Obstacles juridiques et éthiques
A première vue, l’outil journalistique de l’interview peut sembler trivial : des questions suivent des réponses et tout cela est publié. Cependant, une analyse plus approfondie révèle des obstacles juridiques et éthiques à prendre en compte, pouvant entrainer des incertitudes des deux côtes.
Cela semble être le cas dans l’affaire Brigitte Beck/CH Media. D’un point de vue juridique, le droit à la parole, en tant que partie de la protection de la personnalité, est au premier plan, accompagne de la protection des données. Les personnes concernées ont ainsi le droit de décider de l’utilisation de leurs propos, y compris la possibilité d’annuler leur consentement à la diffusion de leurs déclarations. Ces principes ne s’intègrent toutefois que partiellement dans le contexte des interviews avec les médias. En effet, le travail des journalistes serait absurde si chaque interview pouvait être réécrite par les interviewes.

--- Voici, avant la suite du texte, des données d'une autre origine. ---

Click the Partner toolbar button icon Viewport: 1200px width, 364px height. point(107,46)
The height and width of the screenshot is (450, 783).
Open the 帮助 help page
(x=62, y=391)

La question de savoir dans quelle mesure une interview peut être révoquée n’a pas encore été tranchée de manière définitive par la plus haute juridiction en Suisse. Par conséquent, des incertitudes (juridiques) demeurent quant à la manière de procéder en cas de conflit.
Aucune modification substantielle
La pratique éthique des médias concernant les processus d’une interview semble bien plus claire. Que ce soit avec ou sans l’envoi préalable d’un ensemble de questions, les interviewes reçoivent généralement leurs réponses pour autorisation avant publication. Les directives du Conseil suisse de la presse stipulent également que les interviewes ne doivent pas apporter de modifications substantielles lors de l’autorisation. Si aucun accord n’est trouvé entre les interviewes et les journalistes, le Conseil de la presse permet aux journalistes de renoncer a la publication ou de rendre le processus transparent.
Dans le cas de Brigitte Beck explique précédemment, CH Media a fait usage des deux options. Ce qui est décisif pour savoir comment les journalistes et les interviewes doivent se positionner en cas de conflit dépend finalement des accords préalables. L’expérience montre qu’en dehors de la possibilité d’autorisation, il n’y a pas ou peu d’accords.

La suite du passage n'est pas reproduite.